Being drafted number one overall was a dream that I’m sure anyone reading this post had at least once. The camera’s flashing, suits, jewelry, women watching, money to be made, ensuing sneaker deal (some of us are still seeking these things today) are all the fruits of the work that you put in to get there, but very few, actually only 36 have been blessed with this distinction since 1979. So yea all of those things are secondary and come with the territory, but the actual labor put in AFTER the draft is what separates the GOAT’s from the average pretending cats.

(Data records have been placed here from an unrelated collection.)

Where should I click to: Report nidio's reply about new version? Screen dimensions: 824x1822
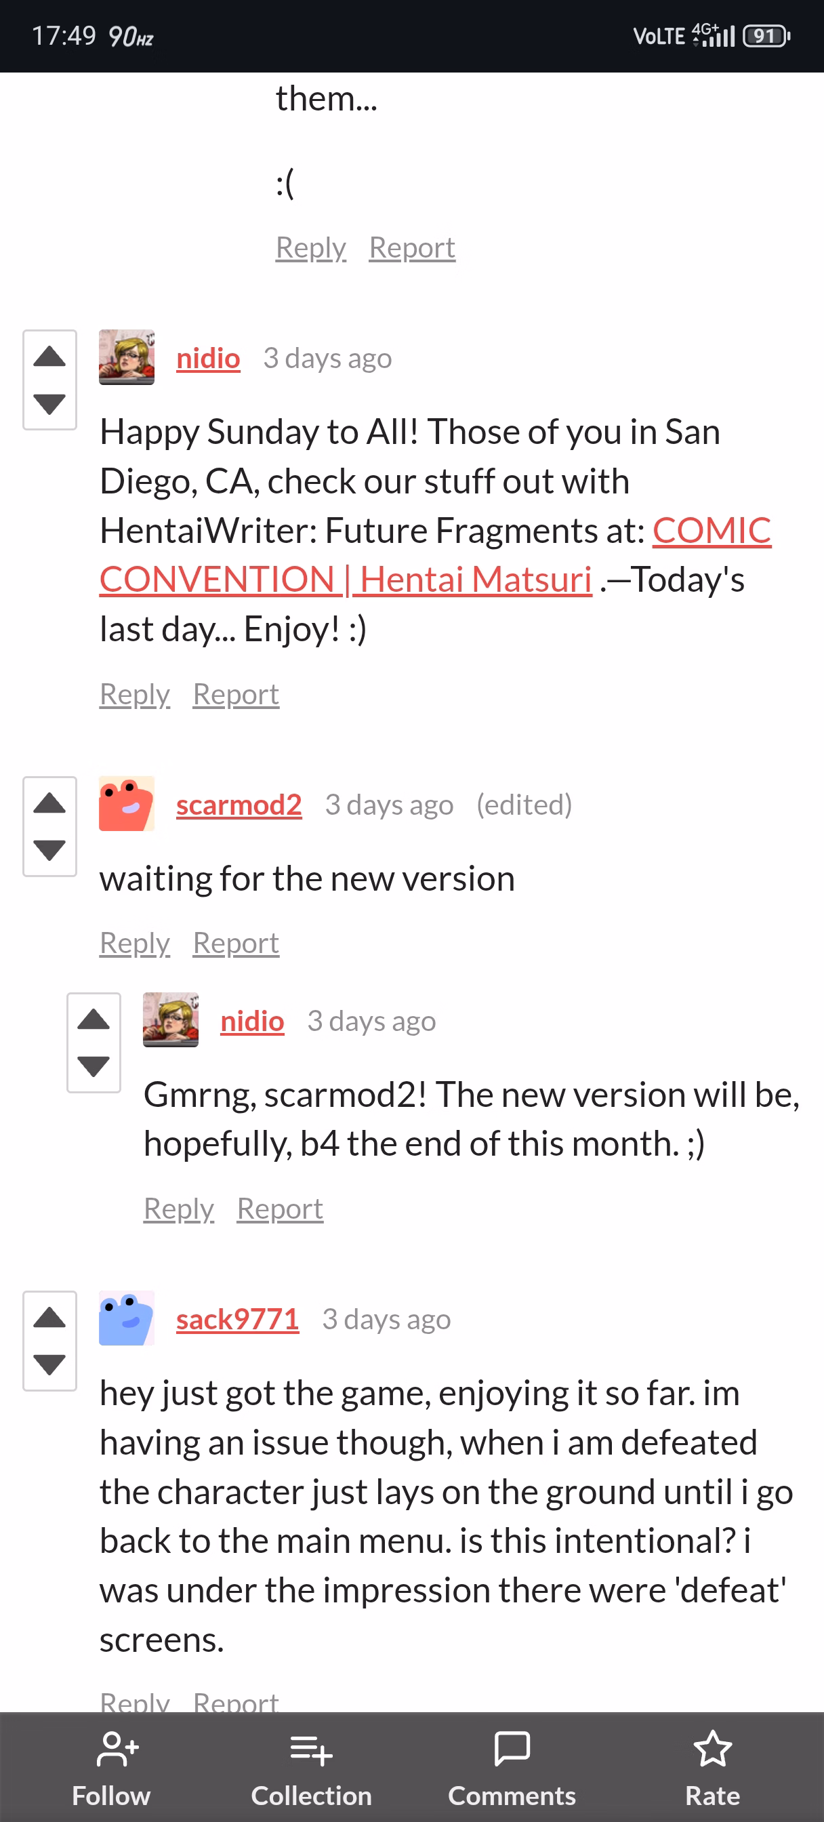(280, 1209)
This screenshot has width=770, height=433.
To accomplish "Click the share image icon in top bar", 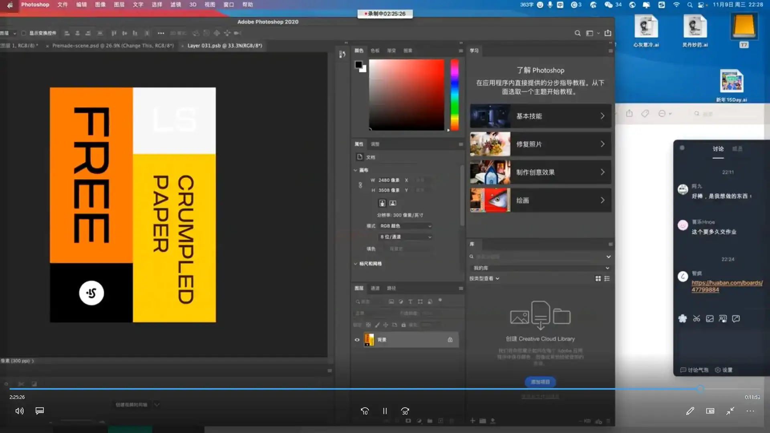I will (x=608, y=33).
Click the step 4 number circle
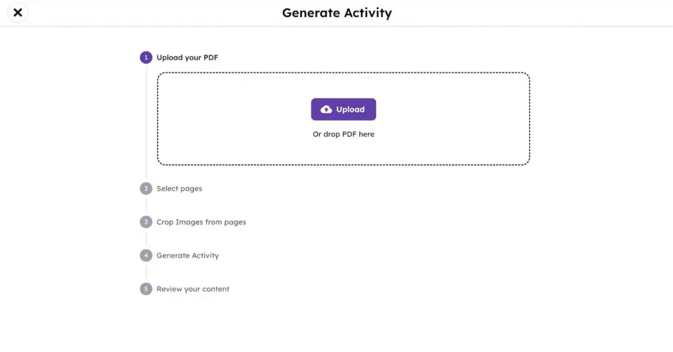This screenshot has height=352, width=673. pos(146,256)
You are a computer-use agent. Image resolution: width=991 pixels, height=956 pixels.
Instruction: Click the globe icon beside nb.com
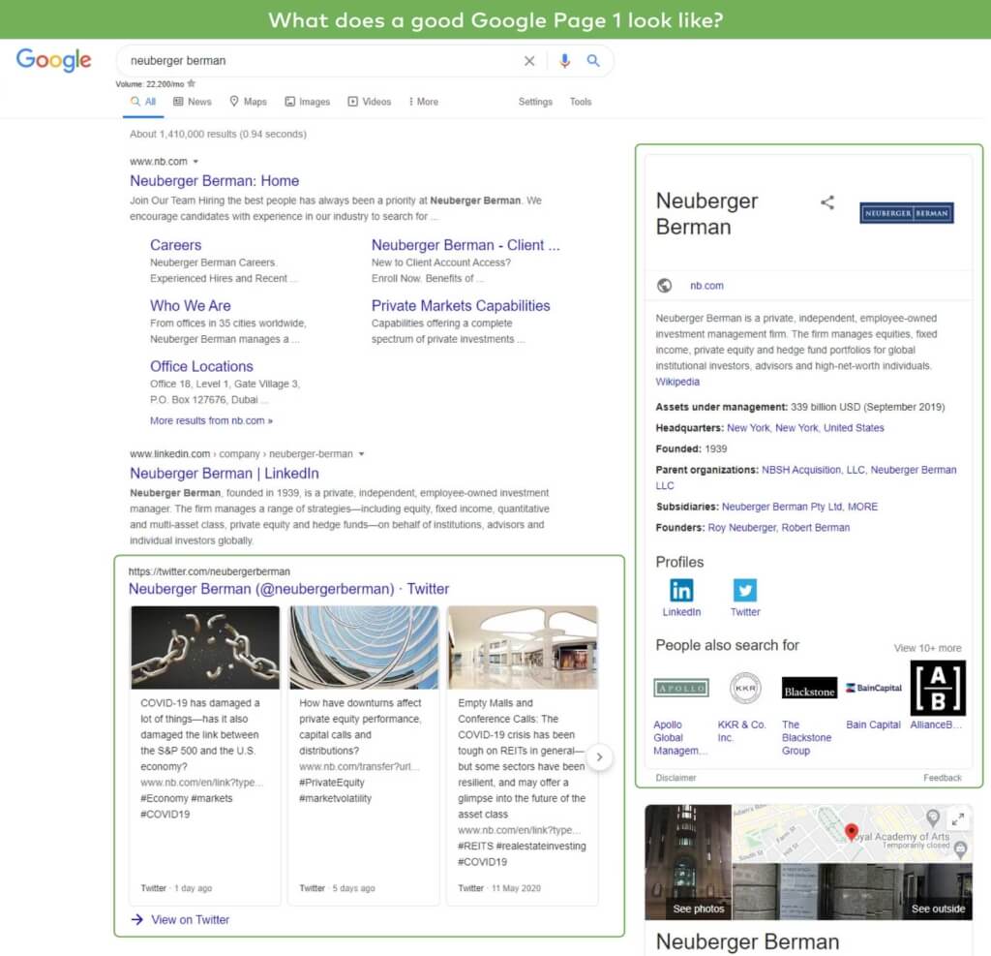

Simply put, this list takes what and who we already know and arranges it in a concise way so as to see who is the best since the league cleaned up it’s act and became the global phenomenon that it has evolved into today.
10. Chris Webber (’93): If it wasn’t for those refs in the ’02 WCF (allegedly) CWebb would actually be more revered in hoop circles and the media. As it stands, the Fab Five superstar is the only member on this list to never make it to the NBA Finals. But in an era of dominant power forwards out West (KG, TD, Dirk, Sheed, even old man Malone) CWebb didi his thing and lead one of the better teams out there over a 5 year span. The numbers at his peak are there, he had a ton of game, and was as good of a passer at the 4 position as we have ever seen.
Chris makes it by a hair over some # 1 legends past and present (Yao, Derrick Coleman, Grandmama, DRose, Blake, John Wall, Ant Davis).
9. James Worthy (’82): The goggles are world class. Honestly I wanted to put Big Game James a little higher on this list but I had to pump my brakes. While rings do mean a lot in the league past and present James was a third, maybe even second option during the Showtime era, he was never the man, not with Magic and Kareem on the team. While I may be downplaying James because most of his work was done before I was alive I won’t ignore the ’88 Finals MVP and the numbers that he threw up in Game 7 (36pts, 16rebs, 10asts). That’s a line similar to what Bron throws up and we praise him for, let’s give Big Game James some props.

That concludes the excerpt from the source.